Belarus “is economically far more vulnerable than Russia, even in a scenario where we see a resolution of the war,” said Jens Nystedt, a senior money manager at Emso Asset Management. For the smaller country, “upside is more limited, while the downside is probably even higher if it directly joins the war.”
After breaking away from the Soviet Union, Belarus stayed aligned with Russia, unlike some of its neighbors. Lukashenko has led the country since its first presidential election as an independent republic, in 1994. He maintained control in 2020 despite protests after key challengers were detained or kept off the ballot.
This month, Lukashenko took a page from Russian President Vladimir Putin’s playbook by signing a decree to let the government repay foreign-currency debt in the local currency, also called the ruble. That step requires the consent of the Council of Ministers and can be applied when “unfriendly” countries impose restrictions on Belarus, the finance ministry said.
Failure to pay the bonds — or payment in a different currency — would put Belarus in default, said Timothy Ash, a sovereign debt analyst at BlueBay Asset Management.
Smaller countries in the developing world typically turn to the International Monetary Fund when they default, seeking loans often with the condition that they’ll enact economic policies aimed at improving their outlook. That path seems unlikely for Belarus given the U.S. stance on the war. The U.S. has the largest share of voting power in the IMF’s board of directors, which has to approve the lender’s programs before disbursement of funds.

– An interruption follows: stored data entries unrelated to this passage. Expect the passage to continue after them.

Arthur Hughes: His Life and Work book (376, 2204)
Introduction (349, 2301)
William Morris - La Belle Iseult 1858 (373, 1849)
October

The extra yield investors demand to hold Belarus sovereign bonds over U.S. Treasuries has skyrocketed to almost 12,000 basis points, according to JPMorgan Chase & Co. data, far above the level of 1,000 basis points for debt to be considered in distress.
S&P Global Ratings says the nation could default within a year if things don’t improve soon. A default is also “increasingly likely” in the view of Moody’s.
(Updates pricing, adds economists’ comments in seventh paragraph.)